Exercise aim: From the line with "Where should I click to: Select" through the line with "Given: Click the Product Orders cash icon", repeat the entries verbatim, both end lines included, and add nothing.

Pixel coordinate grounding data:
☆ ☆ ☆ ☆ ☆

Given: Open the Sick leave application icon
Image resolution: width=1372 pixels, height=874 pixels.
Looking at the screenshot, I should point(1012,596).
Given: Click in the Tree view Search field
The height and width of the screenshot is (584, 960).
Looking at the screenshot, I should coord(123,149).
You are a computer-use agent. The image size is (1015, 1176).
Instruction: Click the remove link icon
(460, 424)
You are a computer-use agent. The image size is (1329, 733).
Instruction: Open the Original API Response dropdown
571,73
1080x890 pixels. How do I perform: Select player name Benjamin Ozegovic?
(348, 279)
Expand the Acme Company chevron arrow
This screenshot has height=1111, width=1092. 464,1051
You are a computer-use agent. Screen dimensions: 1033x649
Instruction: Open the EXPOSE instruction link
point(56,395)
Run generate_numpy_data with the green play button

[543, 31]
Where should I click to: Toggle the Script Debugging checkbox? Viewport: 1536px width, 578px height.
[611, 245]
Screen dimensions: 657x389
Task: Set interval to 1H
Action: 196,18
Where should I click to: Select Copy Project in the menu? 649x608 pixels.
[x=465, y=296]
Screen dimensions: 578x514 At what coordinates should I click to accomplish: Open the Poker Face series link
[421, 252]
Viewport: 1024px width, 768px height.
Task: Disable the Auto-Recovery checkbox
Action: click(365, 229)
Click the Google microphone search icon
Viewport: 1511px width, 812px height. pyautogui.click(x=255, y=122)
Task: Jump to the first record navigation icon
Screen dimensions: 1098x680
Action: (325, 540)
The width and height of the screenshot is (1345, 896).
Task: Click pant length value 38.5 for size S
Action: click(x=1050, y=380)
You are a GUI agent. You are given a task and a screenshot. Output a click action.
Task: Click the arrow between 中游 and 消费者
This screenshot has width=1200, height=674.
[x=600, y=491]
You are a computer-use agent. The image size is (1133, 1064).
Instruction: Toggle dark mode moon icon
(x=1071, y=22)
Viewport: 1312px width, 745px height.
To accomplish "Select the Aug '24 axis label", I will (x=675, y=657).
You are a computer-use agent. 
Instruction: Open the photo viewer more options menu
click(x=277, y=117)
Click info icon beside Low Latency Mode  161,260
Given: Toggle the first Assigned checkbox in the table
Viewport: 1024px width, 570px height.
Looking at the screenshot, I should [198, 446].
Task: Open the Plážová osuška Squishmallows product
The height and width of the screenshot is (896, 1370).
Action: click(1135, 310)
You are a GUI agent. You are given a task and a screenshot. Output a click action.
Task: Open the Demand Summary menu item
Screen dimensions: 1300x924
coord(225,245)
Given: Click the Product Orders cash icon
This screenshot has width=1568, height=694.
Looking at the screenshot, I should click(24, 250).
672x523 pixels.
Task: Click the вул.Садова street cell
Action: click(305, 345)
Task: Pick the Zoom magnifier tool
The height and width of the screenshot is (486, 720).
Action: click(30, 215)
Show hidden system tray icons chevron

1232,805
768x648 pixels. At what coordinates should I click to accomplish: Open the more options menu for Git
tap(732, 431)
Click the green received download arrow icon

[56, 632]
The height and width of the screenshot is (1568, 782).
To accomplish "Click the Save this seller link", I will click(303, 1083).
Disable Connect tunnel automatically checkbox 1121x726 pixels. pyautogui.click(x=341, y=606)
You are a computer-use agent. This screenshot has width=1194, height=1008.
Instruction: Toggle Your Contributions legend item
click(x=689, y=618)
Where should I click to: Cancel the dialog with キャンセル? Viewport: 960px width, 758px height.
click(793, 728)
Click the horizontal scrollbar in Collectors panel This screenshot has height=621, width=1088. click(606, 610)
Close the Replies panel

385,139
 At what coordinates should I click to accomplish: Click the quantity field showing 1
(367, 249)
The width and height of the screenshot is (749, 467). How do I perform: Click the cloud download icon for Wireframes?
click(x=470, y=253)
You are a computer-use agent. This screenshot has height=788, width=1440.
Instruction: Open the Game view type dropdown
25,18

☆ ☆ ☆ ☆ ☆

Result below:
Where should I click to: Select Copy Project in the menu? 649x608 pixels.
[x=465, y=296]
Screen dimensions: 578x514 At what coordinates should I click to accomplish: Open the Poker Face series link
[421, 252]
Viewport: 1024px width, 768px height.
Task: Disable the Auto-Recovery checkbox
Action: click(365, 229)
Click the Google microphone search icon
Viewport: 1511px width, 812px height. pyautogui.click(x=255, y=122)
Task: Jump to the first record navigation icon
Screen dimensions: 1098x680
Action: (325, 540)
The width and height of the screenshot is (1345, 896).
Task: Click pant length value 38.5 for size S
Action: click(x=1050, y=380)
You are a GUI agent. You are given a task and a screenshot. Output a click action.
Task: Click the arrow between 中游 and 消费者
This screenshot has width=1200, height=674.
[x=600, y=491]
You are a computer-use agent. The image size is (1133, 1064).
Instruction: Toggle dark mode moon icon
(x=1071, y=22)
Viewport: 1312px width, 745px height.
To accomplish "Select the Aug '24 axis label", I will (x=675, y=657).
You are a computer-use agent. 
Instruction: Open the photo viewer more options menu
click(x=277, y=117)
Click info icon beside Low Latency Mode  161,260
Given: Toggle the first Assigned checkbox in the table
Viewport: 1024px width, 570px height.
Looking at the screenshot, I should [198, 446].
Task: Open the Plážová osuška Squishmallows product
The height and width of the screenshot is (896, 1370).
Action: click(1135, 310)
You are a GUI agent. You are given a task and a screenshot. Output a click action.
Task: Open the Demand Summary menu item
Screen dimensions: 1300x924
coord(225,245)
Given: Click the Product Orders cash icon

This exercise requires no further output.